[EXTRACT]
Word Verification...Accessibility...

Spamming necessitates the temporary use of "captchas," which are more commonly known as "word verification." The childhood act of spamming leads me to take this action temporarily.

I am well aware, and saddened by the fact, that while captchas filter out--thwart--spammers, they also make the act of making comments impossible for individuals who use screen readers.

Be assured, I am working to rectify that situation.


Saturday, September 17, 2011

Epilepsy Chronicles: Misinformed

     Deeply disturbing information was disseminated, and stereotypes were reinforced last night during a television interview.  On September 10,2011, University of Minnesota football coach--Brad Kill--had a seizure during a football game.  His players, and colleagues knew of his seizures.  I have not met Coach Kill.  I report regarding what I understand of him.  Media coverage.
     I do understand what it is to have a seizure.  I have had seizures since childhood.  I am 51.  Each individual's seizures are different.  Yet, I am compelled to respond to the misinformation given, and stereotypes reinforced by a neurologist last night.
     Most disturbing of what the neurologist said?  Something to  the effect of, "People with epilepsy foam at the mouth."
     This is not true.  Case closed. 
     "Seizures are frightening."
      Yes.  Both for the observer, and for the person having the seizure.
      However, fright is not an excuse to stand by--panic.  You can help. 
      First, it is possible that an individual having a seizure may be able to hear what is being said during a seizure.    Often, I am.  Yet, the excessive electrical activity in the brain--the anatomical thunderstorm--drains me of the energy that otherwise I would use to respond.
     Second, not holding an individual during a seizure may be too extreme of a directive.  Beyond getting the medical attention I need, the most helpful--reassuring--action ever taken was from a colleague.  While my right leg was convulsing--shaking violently--she caressed my leg.  She told me I had done nothing wrong, I had no reason to feel embarrassed, and I would be OK.
     She caressed my leg.
     My colleague trusted what I had said--valued what preferences I had expressed to her regarding my seizures--such that she resisted the nurse who said not to hold my leg.  She was not restraining me from movement.  She was touching me firmly--reassuringly.  There is a huge difference.  Never have I heard a medical professional make that distinction.  There is a difference--a huge difference.
     As to embarrassment--being embarrassed by having a seizure--I understand.
     Yet, far more embarrassing than any seizure could be ever is not telling someone how you prefer to have your seizures handled, if you have seizures.
    Early in my career, my loved ones were concerned about I would say during an interview that I had seizures.  I understand.  I appreciate their advice.  Fear existed, and exists yet today.  I assure you, I did not walk into job interviews and say, "Hi, I am Patty Thorsen.  I have seizures.  Can I have a job?"
    I did inform my supervisors, and colleagues that I had seizures.  I gave them the basic emergency contact information.  I took one more important action.  I informed my supervisors, and friends how I preferred to have my seizures handled.  Embarrassment, or fear I felt in doing so was mitigated by the knowledge that they would know how to handle my seizures.
    Embarrassed by having a seizure?  Yes and no.  Yes, the times I have had a seizure in public are not my proudest moments.  Yet, once I have a seizure, I need to channel every ounce of energy I have, and every ounce that I don't have toward staying as calm as possible during the seizure--praying that the words I spoke about my seizures were heard.  During a seizure, I pray that people around me--people who have the energy to take constructive action--are courageous enough to do so.
    Whatever embarrassment we well may feel, we--any of us who have seizures--need to channel that embarrassment into helping other people to help us.  We need to make an investment in creating calm understanding--not fearful chaos.
    Friends and family may offer their loving questions as to how someone with seizures how they wish to have them handled.  Whether it be a reassuring word or touch, humor or whatever.  Honesty is the only way to dispel awkwardness, fear, and chaos.
    I have serious doubts about some medical professionals I have known, and with whom I have had interactions.  I have had, and continue to have the benefit of extremely helpful, competent medical professionals.
     Yet, the comments made by the neurologist this week made necessary my response.
[/EXTRACT]
[DATASET EXCERPTS]
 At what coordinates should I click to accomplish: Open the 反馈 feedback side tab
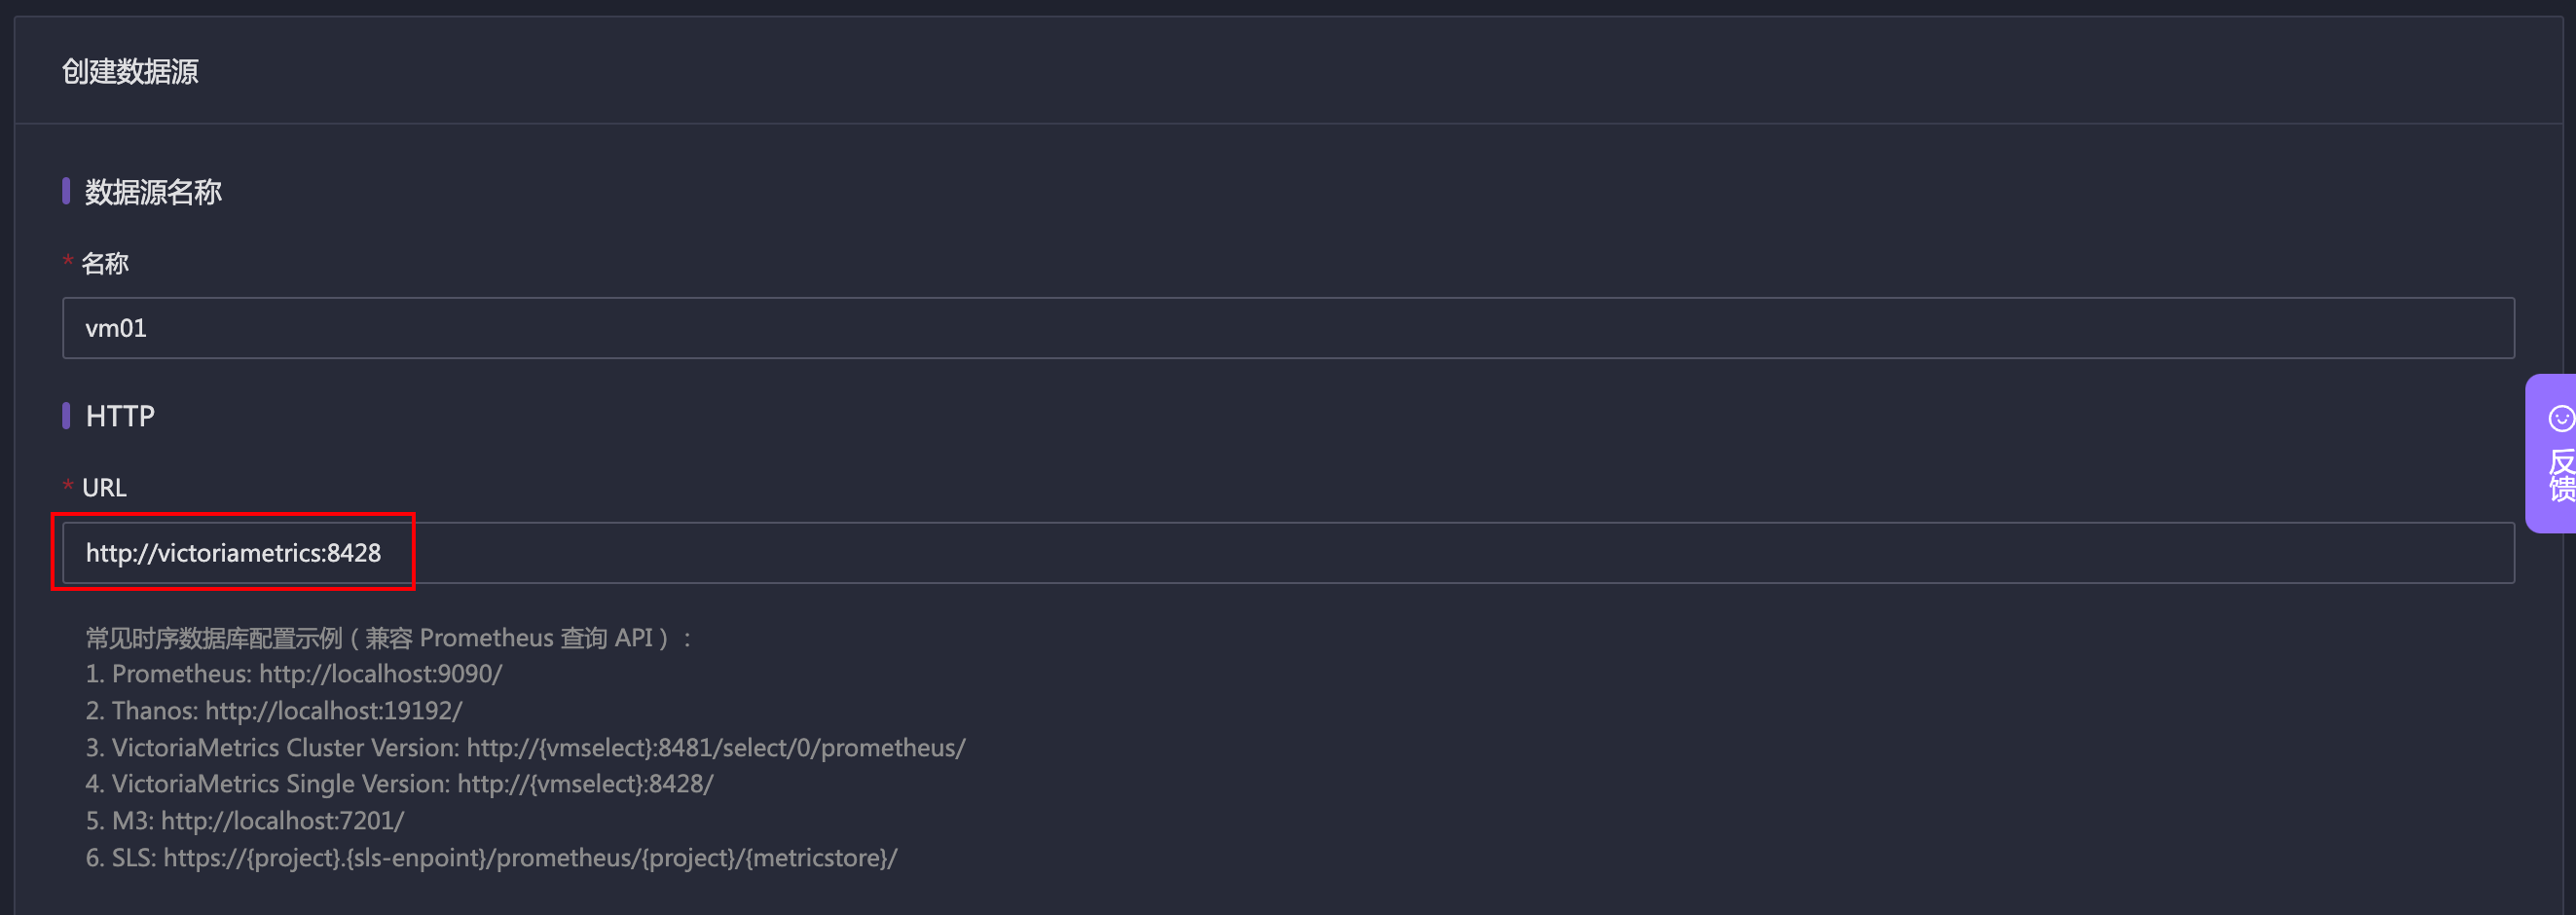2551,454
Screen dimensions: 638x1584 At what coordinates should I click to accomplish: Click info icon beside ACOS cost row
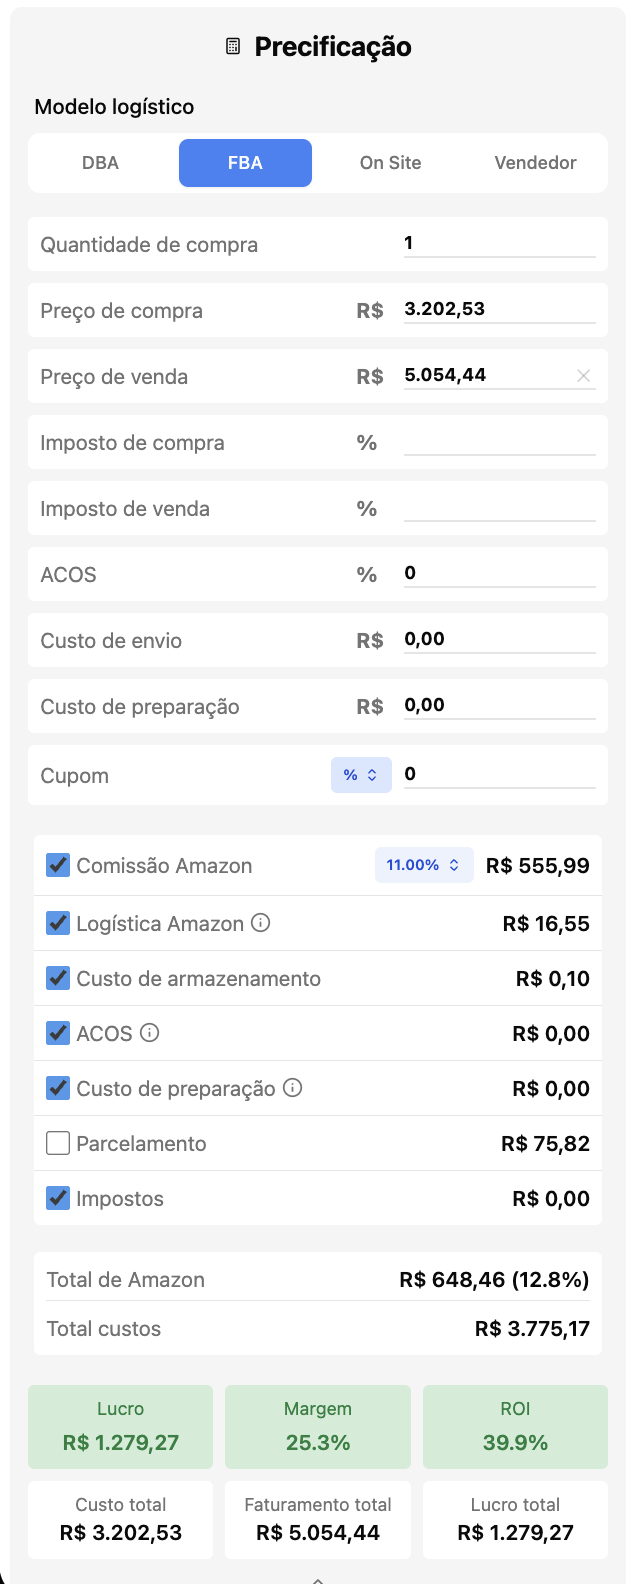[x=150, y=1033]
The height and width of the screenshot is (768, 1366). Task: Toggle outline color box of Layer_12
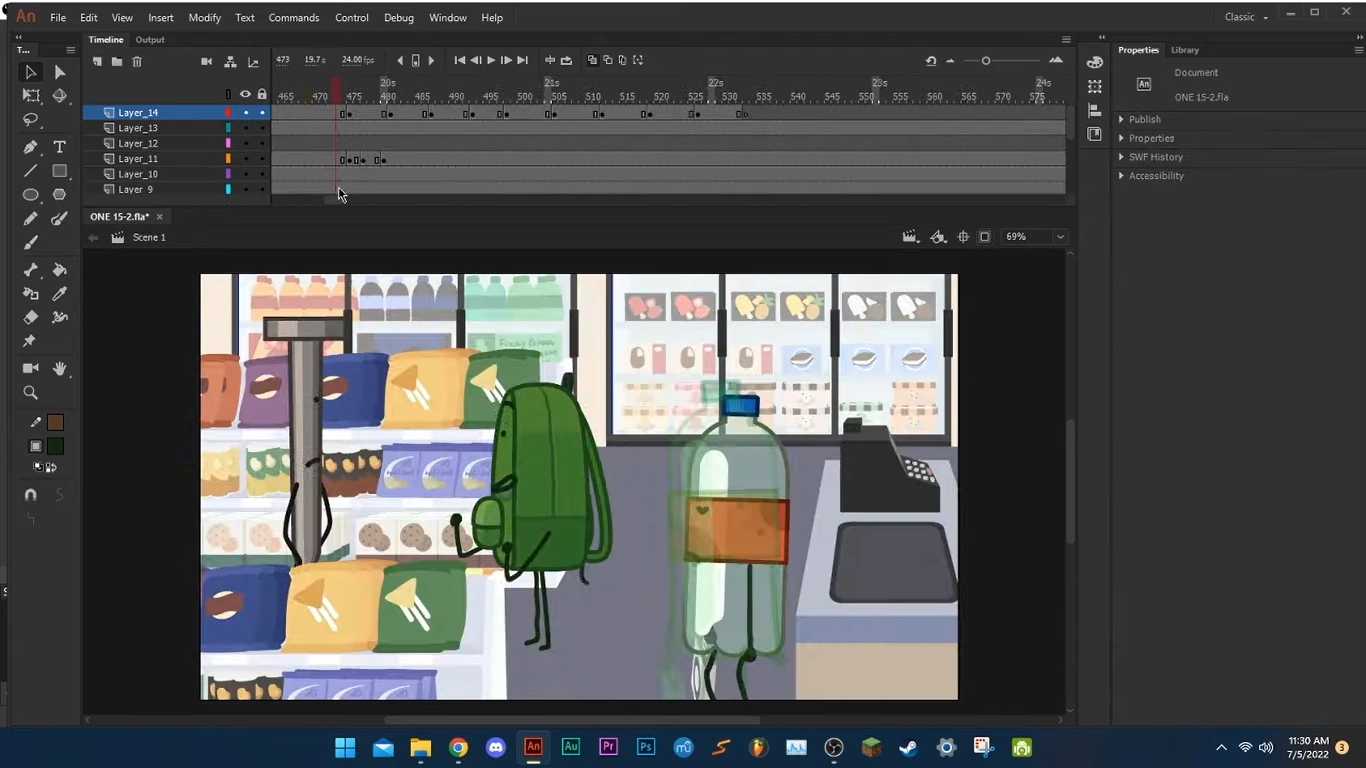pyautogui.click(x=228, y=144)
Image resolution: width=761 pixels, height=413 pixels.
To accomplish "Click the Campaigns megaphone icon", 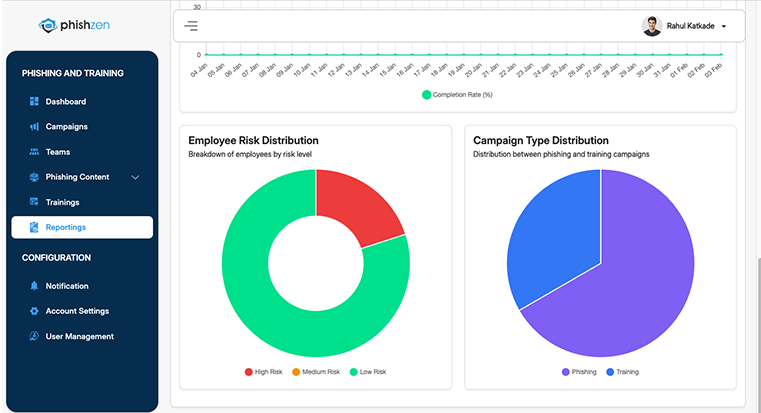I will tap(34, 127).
[/DATASET EXCERPTS]
YOUR TASKS:
#1 Does the epilepsy post agree with each statement below? (a) The writer has had seizures since childhood. (b) The colleague followed the nurse's instruction not to hold the writer's leg. (c) The writer announced the seizures when walking into job interviews.
#2 Can you reproduce everything in the epilepsy post from "Second, not holding" down to "difference--a huge difference."?

WRITTEN RESPONSES:
#1
(a) Yes: "I have had seizures since childhood."
(b) No: "she resisted the nurse who said not to hold my leg."
(c) No: "I did not walk into job interviews"

#2
Second, not holding an individual during a seizure may be too extreme of a directive.  Beyond getting the medical attention I need, the most helpful--reassuring--action ever taken was from a colleague.  While my right leg was convulsing--shaking violently--she caressed my leg.  She told me I had done nothing wrong, I had no reason to feel embarrassed, and I would be OK.
     She caressed my leg.
     My colleague trusted what I had said--valued what preferences I had expressed to her regarding my seizures--such that she resisted the nurse who said not to hold my leg.  She was not restraining me from movement.  She was touching me firmly--reassuringly.  There is a huge difference.  Never have I heard a medical professional make that distinction.  There is a difference--a huge difference.